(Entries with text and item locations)
※

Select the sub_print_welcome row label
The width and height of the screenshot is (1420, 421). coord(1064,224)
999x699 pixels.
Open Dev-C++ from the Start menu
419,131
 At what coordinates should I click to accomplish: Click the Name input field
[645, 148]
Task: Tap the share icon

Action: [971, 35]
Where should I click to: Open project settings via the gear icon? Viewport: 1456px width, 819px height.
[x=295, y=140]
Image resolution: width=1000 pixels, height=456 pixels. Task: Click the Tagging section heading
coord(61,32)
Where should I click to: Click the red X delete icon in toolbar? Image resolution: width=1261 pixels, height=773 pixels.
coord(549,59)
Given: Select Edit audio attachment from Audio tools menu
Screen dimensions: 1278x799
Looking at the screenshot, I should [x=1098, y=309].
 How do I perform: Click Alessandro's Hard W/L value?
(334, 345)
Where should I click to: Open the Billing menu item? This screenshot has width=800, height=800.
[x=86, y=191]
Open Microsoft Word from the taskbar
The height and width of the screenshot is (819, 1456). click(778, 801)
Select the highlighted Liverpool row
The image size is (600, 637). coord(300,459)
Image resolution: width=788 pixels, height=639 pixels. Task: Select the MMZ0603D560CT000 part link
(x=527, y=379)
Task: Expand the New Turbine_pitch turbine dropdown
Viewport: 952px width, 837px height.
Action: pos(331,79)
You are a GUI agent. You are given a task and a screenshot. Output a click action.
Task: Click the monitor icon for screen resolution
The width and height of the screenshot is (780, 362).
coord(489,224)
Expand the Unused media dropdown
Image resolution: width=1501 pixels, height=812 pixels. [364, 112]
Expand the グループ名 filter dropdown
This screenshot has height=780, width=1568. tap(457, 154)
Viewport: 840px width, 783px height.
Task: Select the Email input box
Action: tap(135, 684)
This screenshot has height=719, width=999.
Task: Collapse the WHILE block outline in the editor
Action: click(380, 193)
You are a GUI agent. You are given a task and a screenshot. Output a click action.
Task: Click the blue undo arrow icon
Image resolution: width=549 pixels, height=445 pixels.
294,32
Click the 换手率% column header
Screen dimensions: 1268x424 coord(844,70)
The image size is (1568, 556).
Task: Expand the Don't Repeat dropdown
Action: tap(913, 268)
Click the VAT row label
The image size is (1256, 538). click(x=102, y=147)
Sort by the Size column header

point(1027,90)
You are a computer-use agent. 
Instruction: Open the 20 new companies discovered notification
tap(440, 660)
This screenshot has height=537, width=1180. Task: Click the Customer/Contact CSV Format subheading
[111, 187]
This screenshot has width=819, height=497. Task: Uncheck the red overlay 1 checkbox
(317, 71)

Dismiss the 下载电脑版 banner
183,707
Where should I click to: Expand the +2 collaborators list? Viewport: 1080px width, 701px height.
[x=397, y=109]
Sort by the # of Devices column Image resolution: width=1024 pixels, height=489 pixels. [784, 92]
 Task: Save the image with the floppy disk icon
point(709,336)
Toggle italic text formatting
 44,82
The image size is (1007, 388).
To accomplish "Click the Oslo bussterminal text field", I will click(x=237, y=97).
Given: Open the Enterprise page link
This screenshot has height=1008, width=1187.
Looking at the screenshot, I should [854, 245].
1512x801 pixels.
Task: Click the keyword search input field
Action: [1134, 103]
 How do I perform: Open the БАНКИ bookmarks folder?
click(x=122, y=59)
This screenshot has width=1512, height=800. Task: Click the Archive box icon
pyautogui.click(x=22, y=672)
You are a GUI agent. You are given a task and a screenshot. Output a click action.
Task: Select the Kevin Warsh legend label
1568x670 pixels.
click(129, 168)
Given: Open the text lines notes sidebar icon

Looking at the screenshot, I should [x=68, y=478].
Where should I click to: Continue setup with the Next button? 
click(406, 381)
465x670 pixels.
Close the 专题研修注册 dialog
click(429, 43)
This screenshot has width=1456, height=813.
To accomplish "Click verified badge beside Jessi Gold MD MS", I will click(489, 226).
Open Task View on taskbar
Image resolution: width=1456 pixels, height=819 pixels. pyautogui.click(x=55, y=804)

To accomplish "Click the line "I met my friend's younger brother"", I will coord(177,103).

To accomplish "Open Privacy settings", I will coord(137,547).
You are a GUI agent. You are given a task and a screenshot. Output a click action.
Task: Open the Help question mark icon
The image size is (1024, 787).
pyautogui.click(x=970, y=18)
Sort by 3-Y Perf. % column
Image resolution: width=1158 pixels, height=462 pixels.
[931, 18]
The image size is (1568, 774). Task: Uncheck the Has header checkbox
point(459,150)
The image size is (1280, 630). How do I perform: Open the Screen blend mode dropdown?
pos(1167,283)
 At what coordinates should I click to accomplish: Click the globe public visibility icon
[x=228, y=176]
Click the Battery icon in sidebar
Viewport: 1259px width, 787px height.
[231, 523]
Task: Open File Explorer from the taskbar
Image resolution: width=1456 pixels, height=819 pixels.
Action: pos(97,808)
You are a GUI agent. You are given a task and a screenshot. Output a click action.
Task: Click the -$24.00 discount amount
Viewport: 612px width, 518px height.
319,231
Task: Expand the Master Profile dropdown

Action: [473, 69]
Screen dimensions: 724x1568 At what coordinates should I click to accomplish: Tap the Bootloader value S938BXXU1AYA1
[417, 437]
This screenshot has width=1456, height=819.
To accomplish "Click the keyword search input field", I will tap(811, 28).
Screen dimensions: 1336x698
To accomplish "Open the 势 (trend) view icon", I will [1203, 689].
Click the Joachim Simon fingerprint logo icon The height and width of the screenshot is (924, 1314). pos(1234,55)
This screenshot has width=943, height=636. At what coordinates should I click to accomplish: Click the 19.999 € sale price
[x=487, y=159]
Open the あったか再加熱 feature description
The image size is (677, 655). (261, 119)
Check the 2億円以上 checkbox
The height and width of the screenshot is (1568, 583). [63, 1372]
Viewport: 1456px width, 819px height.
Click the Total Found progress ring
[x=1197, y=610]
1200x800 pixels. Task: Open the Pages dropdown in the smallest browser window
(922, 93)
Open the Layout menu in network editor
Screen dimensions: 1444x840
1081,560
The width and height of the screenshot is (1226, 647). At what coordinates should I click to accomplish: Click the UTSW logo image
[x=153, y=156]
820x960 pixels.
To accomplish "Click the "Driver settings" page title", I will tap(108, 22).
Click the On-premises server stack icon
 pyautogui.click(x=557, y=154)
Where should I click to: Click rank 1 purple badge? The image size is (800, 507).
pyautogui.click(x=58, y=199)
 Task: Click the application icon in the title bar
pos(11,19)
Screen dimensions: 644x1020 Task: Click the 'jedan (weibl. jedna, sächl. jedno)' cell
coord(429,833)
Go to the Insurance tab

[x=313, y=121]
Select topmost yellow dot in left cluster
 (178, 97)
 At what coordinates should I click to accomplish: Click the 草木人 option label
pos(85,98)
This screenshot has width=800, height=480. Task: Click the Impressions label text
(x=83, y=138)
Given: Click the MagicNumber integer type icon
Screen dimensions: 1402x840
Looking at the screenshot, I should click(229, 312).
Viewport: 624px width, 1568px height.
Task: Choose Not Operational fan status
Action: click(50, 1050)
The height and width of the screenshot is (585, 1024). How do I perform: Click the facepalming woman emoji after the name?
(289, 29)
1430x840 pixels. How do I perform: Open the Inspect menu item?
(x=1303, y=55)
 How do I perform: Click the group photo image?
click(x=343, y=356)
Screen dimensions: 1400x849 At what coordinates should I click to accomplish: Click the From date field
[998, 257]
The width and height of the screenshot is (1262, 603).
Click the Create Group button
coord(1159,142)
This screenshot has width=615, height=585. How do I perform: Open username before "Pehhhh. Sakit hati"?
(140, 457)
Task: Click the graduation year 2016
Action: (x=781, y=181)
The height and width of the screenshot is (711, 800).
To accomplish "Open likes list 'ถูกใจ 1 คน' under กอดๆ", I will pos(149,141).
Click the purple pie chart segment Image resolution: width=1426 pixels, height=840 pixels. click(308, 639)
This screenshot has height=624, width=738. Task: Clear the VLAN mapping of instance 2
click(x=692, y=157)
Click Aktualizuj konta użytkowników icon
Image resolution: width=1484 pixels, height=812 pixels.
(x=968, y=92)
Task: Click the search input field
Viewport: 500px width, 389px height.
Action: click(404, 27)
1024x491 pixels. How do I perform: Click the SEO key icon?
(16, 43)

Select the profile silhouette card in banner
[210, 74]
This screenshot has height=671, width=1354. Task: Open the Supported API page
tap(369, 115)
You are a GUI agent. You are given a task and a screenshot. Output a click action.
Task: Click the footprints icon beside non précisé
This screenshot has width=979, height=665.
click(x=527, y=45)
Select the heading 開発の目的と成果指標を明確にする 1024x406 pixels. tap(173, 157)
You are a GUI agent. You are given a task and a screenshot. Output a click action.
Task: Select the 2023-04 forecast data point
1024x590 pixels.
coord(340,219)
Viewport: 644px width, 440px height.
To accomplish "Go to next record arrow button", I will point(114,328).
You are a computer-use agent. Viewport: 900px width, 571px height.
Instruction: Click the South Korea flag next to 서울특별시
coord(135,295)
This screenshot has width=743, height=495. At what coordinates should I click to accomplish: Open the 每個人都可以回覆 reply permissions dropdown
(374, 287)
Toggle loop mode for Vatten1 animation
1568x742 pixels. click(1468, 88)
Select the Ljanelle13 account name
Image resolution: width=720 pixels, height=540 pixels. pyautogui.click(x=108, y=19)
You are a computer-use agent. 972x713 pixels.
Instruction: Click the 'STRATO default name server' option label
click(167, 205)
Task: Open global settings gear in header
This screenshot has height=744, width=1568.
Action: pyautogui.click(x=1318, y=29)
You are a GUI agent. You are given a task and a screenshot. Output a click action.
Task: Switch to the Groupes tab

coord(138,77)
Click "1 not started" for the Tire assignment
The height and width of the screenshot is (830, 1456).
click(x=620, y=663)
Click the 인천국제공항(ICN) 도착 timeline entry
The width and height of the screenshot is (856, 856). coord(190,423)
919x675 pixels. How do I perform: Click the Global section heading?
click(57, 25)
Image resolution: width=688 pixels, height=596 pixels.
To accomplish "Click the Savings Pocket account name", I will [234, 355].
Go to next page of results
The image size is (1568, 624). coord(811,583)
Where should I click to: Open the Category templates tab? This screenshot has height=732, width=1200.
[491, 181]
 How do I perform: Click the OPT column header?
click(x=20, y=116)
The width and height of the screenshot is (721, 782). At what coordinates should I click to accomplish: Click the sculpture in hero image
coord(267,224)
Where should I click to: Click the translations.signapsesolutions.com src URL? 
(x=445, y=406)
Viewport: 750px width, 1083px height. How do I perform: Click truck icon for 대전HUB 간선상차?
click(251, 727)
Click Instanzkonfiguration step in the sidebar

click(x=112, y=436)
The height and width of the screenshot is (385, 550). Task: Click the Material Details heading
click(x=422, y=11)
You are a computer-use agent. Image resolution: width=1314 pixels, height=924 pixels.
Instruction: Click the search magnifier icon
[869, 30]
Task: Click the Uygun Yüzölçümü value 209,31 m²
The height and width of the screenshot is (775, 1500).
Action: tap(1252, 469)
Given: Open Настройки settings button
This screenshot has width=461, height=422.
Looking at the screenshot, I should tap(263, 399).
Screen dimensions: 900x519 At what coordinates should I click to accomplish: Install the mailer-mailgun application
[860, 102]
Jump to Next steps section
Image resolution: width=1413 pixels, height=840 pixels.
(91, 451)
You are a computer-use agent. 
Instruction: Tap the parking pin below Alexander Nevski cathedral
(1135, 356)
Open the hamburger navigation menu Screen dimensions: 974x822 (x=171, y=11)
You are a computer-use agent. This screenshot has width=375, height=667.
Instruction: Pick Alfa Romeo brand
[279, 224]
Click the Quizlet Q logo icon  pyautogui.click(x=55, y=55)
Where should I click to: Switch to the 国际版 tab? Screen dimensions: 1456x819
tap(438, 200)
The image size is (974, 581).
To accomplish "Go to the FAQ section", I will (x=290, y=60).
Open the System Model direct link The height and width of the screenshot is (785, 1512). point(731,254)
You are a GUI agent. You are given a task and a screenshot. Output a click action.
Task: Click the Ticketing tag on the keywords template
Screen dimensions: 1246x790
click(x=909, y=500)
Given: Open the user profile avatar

※

→ TASK DESCRIPTION:
Reproduce the entries from the line containing "This screenshot has height=624, width=738." through the line containing "(x=968, y=92)", putting "instance 3" in place of "instance 2" and keeping everything else unchanged.

→ EXPECTED OUTPUT:
This screenshot has height=624, width=738. Task: Clear the VLAN mapping of instance 3
click(x=692, y=157)
Click Aktualizuj konta użytkowników icon
Image resolution: width=1484 pixels, height=812 pixels.
(x=968, y=92)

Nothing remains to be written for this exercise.